Under City Hall, in the bottom of the basement, there's this weird warehouse room that feels like someone's garage, but with lights and fans and black curtains—it's the Seattle Channel studio. And in that cramped bunker, producers and technicians and people wearing foundation are doing two things that seem impossible:

1) Producing government TV that isn't banal.*

2) Beating local television at its own game.

Case in point: The Seattle Channel won four Emmys this weekend. Four. The fucking Seattle Channel. The political interview program City Inside/Out, hosted by CR Douglas and produced by Susan Han, won in the politics and government category and in the interview category. Meanwhile, Art Zone with Nancy Guppy won in the arts feature category; and in the category of community reporting, the station got an Emmy for a story on women firefighters. (All the winners are here.)

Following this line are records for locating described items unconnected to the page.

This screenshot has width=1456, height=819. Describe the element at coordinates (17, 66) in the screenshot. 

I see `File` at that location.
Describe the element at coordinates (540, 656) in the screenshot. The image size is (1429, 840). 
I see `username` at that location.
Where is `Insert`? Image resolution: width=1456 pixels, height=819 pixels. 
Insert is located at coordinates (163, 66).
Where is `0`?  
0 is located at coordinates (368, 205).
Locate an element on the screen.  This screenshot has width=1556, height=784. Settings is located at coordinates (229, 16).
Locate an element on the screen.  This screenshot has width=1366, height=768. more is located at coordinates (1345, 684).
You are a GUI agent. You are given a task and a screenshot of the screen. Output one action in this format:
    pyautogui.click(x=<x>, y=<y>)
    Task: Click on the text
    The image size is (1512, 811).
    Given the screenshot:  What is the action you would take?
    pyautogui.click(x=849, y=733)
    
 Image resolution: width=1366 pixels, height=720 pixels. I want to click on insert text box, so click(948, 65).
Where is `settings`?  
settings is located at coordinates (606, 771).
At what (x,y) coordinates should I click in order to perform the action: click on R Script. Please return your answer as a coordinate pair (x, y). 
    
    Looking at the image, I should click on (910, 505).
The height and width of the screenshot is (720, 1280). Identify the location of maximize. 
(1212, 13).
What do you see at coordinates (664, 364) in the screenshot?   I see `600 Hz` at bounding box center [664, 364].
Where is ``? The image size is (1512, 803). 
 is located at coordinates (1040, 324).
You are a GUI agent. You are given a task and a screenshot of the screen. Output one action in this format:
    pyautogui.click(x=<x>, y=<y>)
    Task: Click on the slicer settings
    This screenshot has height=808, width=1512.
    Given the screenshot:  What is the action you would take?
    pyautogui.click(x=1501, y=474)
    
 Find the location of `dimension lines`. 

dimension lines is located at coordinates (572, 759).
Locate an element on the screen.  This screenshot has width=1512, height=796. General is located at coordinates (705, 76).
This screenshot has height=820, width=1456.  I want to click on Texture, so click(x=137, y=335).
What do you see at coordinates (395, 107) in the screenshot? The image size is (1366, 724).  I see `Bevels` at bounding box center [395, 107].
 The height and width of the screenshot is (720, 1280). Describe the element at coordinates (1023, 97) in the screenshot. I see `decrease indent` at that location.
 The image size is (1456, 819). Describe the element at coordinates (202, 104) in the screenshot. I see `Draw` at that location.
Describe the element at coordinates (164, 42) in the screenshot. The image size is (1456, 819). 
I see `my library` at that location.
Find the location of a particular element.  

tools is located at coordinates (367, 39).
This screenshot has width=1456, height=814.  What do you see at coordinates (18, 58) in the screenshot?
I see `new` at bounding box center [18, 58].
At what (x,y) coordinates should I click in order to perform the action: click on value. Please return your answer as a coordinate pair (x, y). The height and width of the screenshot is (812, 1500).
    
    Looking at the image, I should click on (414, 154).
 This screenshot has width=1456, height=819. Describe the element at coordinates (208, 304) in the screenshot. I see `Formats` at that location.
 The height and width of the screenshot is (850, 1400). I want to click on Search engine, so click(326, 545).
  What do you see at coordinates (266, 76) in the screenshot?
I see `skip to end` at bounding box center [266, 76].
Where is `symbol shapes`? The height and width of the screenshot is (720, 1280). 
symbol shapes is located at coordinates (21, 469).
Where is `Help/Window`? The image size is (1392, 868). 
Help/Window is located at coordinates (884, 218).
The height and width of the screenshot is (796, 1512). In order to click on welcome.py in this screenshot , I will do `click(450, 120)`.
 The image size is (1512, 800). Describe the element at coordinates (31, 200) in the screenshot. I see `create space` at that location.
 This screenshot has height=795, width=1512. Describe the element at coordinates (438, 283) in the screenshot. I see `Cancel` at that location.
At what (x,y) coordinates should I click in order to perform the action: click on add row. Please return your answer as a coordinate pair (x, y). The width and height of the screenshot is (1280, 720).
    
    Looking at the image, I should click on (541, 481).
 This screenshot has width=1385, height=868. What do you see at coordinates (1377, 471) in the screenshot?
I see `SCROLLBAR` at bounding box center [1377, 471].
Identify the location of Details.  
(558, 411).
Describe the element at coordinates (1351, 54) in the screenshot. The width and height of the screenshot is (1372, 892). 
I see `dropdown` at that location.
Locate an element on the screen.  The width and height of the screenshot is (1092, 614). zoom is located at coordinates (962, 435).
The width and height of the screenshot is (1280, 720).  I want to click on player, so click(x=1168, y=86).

Of course, the local network affiliates won several awards too. But they have big studios, huge staffs, fleets of hi-tech vans. The Seattle Channel runs on a comparative shoestring (funded largely by Comcast subscriptions as part of a deal to do business in Seattle). But in the political category, the Seattle Channel beat KING 5's signature political show Up Front, which wasn't even nominated.

The elected leaders upstairs have no say in what goes on the air. Sometimes those folks refuse to even come on the shows because—unlike the softball questions you'd expect on state television—the Seattle Channel actually gives them hell, challenging their positions. It used to be that former mayor Greg Nickels wouldn't even go on City Inside/Out.

So three cheers (and four Emmys) to the Seattle Channel!

* I hear you, sometimes the Seattle Channel is pretty dull. But it's a million times more interesting than King County TV (no offense). More to the point, it drives lots of political discussions by fleshing out and flushing out debates. And—and this is huge—it's beating mainstream media at its own game. So huzzah!